Originally Posted by
Arroyo_Doble
Ah. I see the disconnect. If it isn't The Green Berets, it is "anti-war."
You're flailing. It's an antiwar movie, but don't take my word for it.
The war in Iraq, the war in Afghanistan and the "war on terror" (to use the increasingly forgotten Rumsfeldian formulation) never really got their John Wayne/Green Berets moment in Hollywood: a big movie whose unembarrassed purpose is to endorse the military action. Most of the serious responses have been liberal-patriot fence-straddlers, multistranded stories urgently set in Washington, the Middle East, south Asia and elsewhere, tying themselves in knots in an attempt to acknowledge a dovey point of view while covertly leaning to the hawk's – pictures such as Stephen Gaghan's Syriana, which showed torture in terms of CIA man George Clooney being tortured by an Arab, Robert Redford's mealy-mouthed Lions for Lambs, Gavin Hood's issue-fudging Rendition, and Peter Berg's The Kingdom, with its feeble moral equivalence between jihadist zealots and the US army.
How weird and ironic, then, that the nearest thing we have to Wayne is also the best and most insightful anti-war film about Iraq: Kathryn Bigelow's blazingly powerful action movie The Hurt Locker, whose unpretentious clarity makes for a refreshing change.
Some critics have hailed “The Hurt Locker” because the film “doesn’t take sides” in the Iraq War — like that’s an admirable thing! I wonder if there were critics during the Civil War that hailed plays or books for being “balanced” about slavery, or if there were those who praised films during World War II for “not taking sides?” I keep reading that the reason Iraq War films haven’t done well at the box office is because they’ve been partisan (meaning anti-war).
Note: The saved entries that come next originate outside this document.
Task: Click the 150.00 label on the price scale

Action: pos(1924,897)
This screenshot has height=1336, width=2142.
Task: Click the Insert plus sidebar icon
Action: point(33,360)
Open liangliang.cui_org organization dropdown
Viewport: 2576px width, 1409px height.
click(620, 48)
The truth is “The Hurt Locker” is very political. It says the war is stupid and senseless and insane. It makes us consider why we have an army where people actually volunteer to do this. That’s why the right wing has attacked the movie. They’re not stupid — they know what Kathryn Bigelow is up to. No one leaves this movie thinking, “Whoopee! Let’s keep these wars going another 7 years!”
--Michael Moore
And, the author of the movie, Mark Boal, also wrote The Valley of Elah, one of the most overtly anti-war movies of the previous bombs.
So, if leftists like Michael Moore and the movie reviewer for the Guardian say that it's anti-war, and the author is overtly anti-war, and the movie's opening blurb about war being a drug is anti-war, then yeah, I'd say that it's anti-war.